__Work instructions__
Where a line in the data below includes the word "agent", count it. State the total and nothing more.

Collected data:

__________________________________________________

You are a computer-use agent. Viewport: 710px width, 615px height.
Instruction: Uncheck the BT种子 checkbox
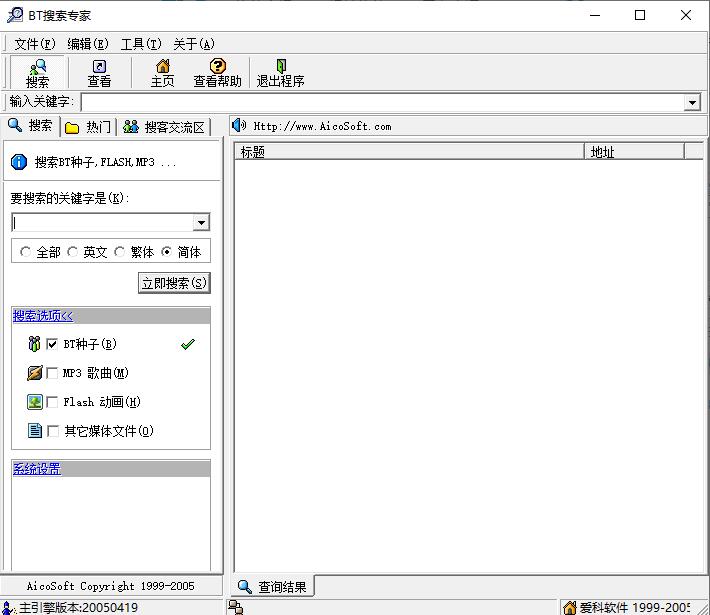52,344
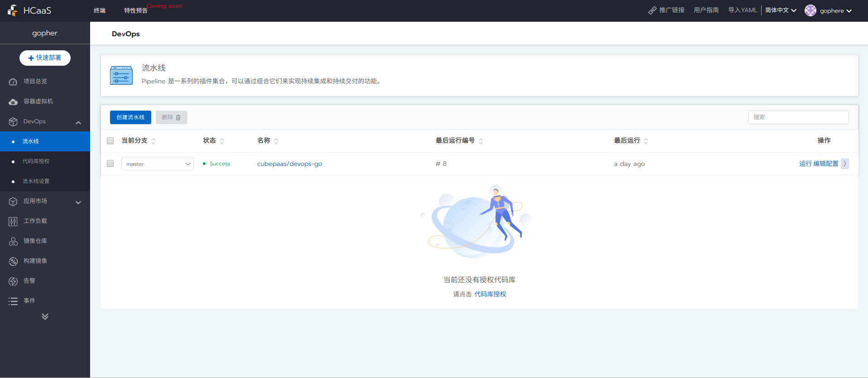Open the 终端 top menu item

pyautogui.click(x=100, y=10)
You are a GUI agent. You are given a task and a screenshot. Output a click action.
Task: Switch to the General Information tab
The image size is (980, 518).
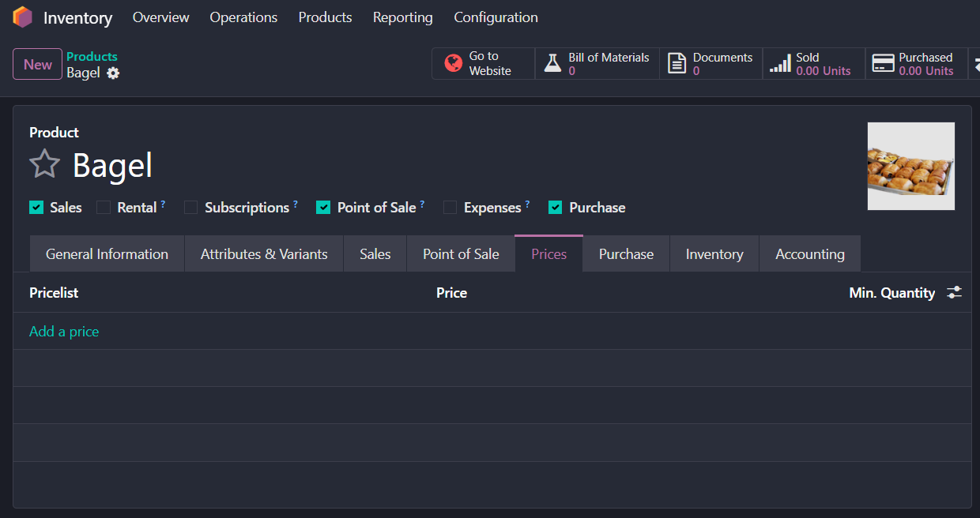[107, 254]
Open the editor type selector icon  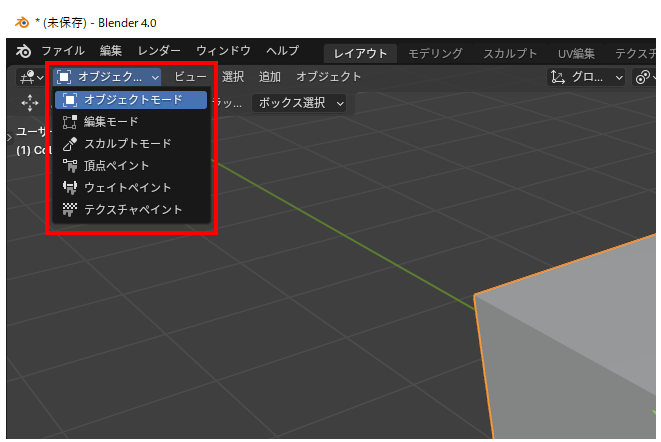pos(32,77)
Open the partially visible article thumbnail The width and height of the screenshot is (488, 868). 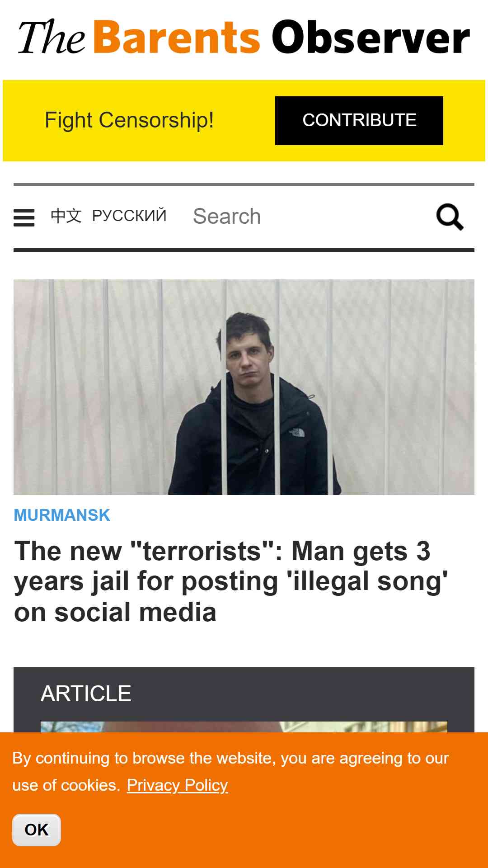244,726
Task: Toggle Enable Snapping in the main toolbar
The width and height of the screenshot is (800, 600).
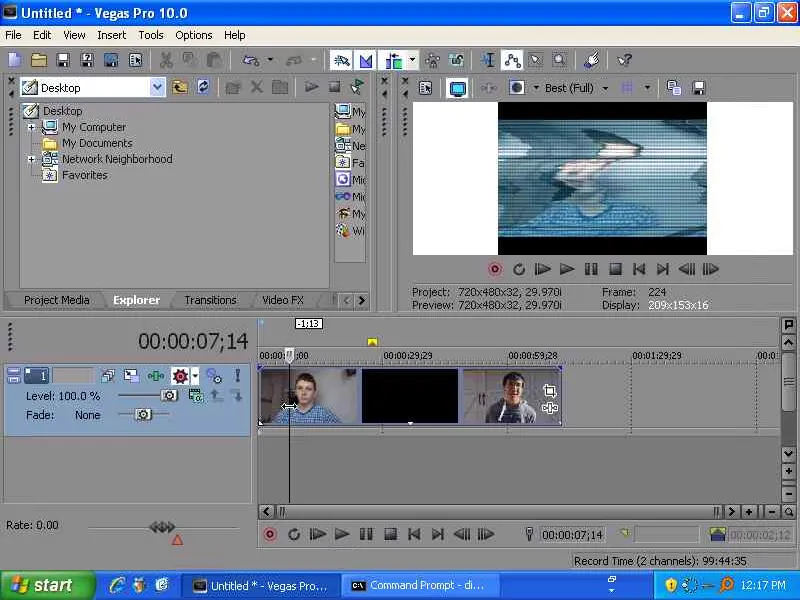Action: coord(342,61)
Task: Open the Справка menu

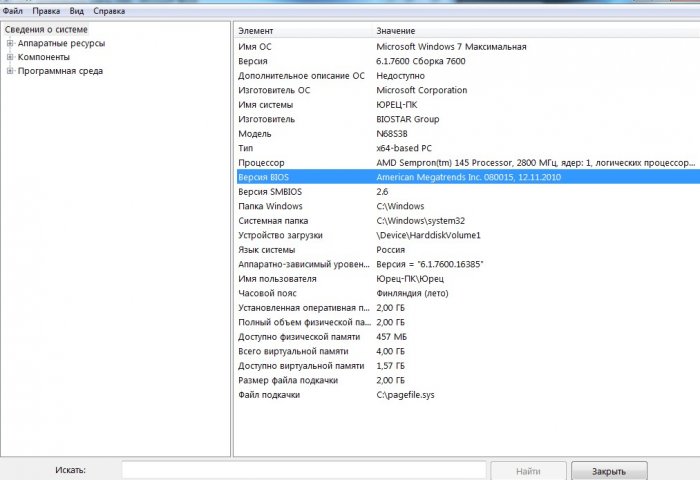Action: (109, 11)
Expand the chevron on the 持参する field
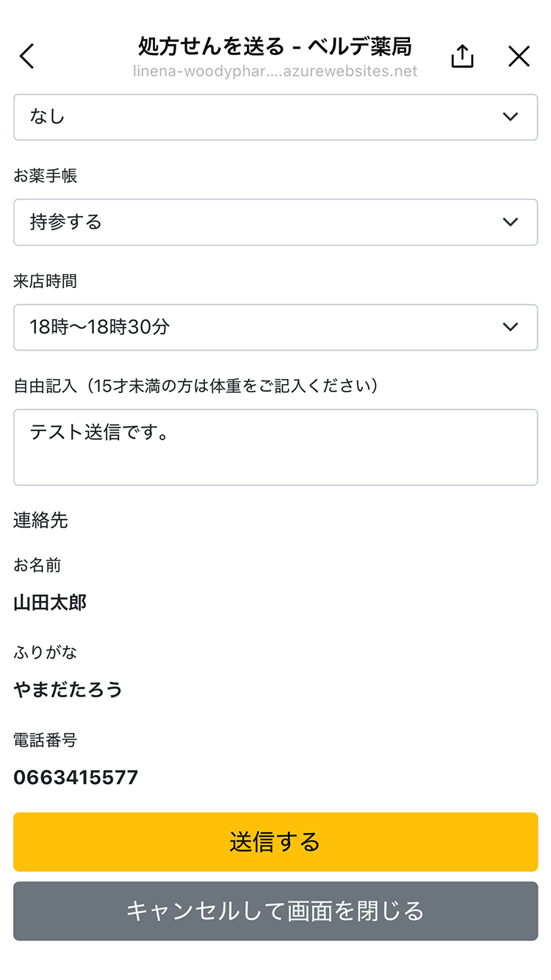The image size is (551, 980). click(511, 223)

__________________________________________________

__Result for this task__
2